* [AIM OF THE TASK]
Wherever "computer" shows up in the records below, copy the whole line.
━━━━━━━━━━━━━━━━━━━━
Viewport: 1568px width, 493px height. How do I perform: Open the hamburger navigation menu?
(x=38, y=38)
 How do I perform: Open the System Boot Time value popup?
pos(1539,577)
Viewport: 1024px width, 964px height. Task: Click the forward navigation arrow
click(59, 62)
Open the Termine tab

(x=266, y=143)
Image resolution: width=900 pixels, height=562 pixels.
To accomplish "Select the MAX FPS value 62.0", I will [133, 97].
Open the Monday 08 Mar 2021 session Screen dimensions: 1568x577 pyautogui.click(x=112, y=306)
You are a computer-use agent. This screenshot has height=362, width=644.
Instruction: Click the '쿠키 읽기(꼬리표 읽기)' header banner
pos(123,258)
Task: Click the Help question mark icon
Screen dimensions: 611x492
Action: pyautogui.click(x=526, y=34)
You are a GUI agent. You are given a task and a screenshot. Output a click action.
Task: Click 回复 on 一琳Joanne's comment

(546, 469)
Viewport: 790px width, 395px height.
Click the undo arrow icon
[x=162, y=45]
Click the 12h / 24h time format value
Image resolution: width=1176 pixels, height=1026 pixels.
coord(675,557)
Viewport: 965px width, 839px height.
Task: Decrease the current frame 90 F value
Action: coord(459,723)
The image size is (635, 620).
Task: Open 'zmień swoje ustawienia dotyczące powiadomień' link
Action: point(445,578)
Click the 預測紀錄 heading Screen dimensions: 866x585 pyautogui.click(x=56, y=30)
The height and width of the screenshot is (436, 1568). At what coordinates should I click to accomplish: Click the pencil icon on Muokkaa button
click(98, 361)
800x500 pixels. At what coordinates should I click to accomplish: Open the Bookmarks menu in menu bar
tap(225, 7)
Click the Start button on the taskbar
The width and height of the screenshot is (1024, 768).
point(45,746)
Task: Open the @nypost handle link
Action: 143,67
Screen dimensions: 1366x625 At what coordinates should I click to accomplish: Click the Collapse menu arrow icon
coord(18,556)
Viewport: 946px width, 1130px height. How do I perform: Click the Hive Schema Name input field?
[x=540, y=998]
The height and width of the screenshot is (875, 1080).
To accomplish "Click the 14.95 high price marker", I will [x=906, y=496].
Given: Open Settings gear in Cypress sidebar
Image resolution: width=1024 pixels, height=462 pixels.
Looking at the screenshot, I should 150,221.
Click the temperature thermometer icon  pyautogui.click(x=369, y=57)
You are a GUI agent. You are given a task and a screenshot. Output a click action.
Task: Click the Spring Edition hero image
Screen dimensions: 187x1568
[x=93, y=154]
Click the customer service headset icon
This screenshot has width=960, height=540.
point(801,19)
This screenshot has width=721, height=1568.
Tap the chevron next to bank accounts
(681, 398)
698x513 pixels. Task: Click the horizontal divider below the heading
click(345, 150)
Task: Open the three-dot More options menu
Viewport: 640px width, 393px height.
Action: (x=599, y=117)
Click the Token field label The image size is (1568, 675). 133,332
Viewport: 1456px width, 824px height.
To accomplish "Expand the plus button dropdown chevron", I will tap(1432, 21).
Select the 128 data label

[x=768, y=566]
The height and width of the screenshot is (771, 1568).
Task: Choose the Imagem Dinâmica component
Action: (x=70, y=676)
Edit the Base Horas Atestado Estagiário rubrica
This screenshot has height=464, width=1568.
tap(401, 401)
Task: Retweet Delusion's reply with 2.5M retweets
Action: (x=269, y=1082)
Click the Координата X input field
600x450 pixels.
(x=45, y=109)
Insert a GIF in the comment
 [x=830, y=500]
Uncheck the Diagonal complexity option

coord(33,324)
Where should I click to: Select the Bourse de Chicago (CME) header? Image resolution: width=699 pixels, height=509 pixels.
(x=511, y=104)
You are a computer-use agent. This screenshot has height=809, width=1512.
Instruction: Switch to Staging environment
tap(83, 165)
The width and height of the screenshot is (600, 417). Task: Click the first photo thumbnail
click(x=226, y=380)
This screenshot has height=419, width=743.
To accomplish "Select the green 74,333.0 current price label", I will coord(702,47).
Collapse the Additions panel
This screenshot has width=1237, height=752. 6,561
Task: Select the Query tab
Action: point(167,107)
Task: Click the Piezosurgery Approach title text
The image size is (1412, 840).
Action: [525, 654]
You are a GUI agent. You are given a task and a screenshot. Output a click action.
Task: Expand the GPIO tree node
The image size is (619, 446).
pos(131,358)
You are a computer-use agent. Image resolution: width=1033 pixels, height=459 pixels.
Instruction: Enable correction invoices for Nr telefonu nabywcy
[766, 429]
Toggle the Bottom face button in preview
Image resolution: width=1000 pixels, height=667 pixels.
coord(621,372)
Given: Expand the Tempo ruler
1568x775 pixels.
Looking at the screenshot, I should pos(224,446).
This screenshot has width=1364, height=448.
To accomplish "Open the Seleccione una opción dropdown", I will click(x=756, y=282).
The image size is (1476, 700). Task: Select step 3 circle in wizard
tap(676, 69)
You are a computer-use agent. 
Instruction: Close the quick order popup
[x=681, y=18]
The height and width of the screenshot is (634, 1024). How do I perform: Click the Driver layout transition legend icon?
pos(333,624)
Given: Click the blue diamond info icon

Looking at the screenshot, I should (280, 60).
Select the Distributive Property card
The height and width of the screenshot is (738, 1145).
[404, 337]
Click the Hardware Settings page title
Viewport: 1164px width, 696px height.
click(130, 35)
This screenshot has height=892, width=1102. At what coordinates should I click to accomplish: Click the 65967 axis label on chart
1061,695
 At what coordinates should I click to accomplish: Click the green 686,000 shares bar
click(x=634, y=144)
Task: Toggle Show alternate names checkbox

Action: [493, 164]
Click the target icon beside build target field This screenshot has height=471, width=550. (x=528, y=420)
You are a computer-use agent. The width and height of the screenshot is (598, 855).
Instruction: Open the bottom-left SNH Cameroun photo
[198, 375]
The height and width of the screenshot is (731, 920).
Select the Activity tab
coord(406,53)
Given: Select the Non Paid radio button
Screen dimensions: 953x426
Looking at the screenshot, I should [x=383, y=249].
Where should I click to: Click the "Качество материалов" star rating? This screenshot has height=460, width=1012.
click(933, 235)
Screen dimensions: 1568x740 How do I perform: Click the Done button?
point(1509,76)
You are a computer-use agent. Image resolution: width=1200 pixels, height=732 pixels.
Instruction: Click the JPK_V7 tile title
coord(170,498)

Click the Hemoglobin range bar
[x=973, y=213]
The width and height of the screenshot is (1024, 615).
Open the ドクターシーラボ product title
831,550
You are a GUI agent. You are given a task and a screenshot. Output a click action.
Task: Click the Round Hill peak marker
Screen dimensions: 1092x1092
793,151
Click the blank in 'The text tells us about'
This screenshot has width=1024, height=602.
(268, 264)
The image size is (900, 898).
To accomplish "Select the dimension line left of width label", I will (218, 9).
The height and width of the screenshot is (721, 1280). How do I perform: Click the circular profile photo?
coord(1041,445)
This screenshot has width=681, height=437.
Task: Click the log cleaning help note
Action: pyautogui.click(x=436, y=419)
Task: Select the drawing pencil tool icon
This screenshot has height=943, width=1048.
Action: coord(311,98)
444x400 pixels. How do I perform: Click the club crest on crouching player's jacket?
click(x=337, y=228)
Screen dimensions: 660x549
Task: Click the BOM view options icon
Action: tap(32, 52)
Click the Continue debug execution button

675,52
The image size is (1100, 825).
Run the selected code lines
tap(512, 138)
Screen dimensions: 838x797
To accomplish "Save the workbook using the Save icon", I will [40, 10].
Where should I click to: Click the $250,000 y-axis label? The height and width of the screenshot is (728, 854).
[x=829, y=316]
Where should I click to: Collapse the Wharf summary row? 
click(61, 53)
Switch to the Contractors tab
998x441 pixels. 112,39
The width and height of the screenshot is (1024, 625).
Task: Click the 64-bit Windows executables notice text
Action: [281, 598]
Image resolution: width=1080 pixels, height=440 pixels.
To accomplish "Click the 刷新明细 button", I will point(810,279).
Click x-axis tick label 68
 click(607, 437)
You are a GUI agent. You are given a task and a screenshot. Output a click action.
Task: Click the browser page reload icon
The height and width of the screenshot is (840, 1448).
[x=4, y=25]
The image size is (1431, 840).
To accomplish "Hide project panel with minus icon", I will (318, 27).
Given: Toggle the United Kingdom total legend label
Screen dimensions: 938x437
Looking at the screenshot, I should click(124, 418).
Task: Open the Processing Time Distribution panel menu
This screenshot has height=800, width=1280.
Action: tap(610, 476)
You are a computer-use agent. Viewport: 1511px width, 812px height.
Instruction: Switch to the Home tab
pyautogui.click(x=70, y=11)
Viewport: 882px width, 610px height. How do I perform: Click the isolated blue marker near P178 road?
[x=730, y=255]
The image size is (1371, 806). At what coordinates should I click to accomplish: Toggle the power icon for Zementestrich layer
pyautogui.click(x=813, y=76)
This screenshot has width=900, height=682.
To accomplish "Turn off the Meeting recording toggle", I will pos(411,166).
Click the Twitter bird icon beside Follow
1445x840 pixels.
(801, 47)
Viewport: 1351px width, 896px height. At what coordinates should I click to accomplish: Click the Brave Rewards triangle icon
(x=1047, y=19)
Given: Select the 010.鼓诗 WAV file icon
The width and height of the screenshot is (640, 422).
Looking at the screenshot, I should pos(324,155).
━━━━━━━━━━━━━━━━━━━━
* [EXERCISE OUTPUT]
You are a computer-use agent. This screenshot has height=362, width=644.
You are a computer-use agent. This screenshot has height=809, width=1512.
You are a computer-use agent. Image resolution: width=1033 pixels, height=459 pixels.
You are a computer-use agent. 
You are a computer-use agent. The width and height of the screenshot is (598, 855).
You are a computer-use agent. Image resolution: width=1200 pixels, height=732 pixels.
You are a computer-use agent. Viewport: 1511px width, 812px height.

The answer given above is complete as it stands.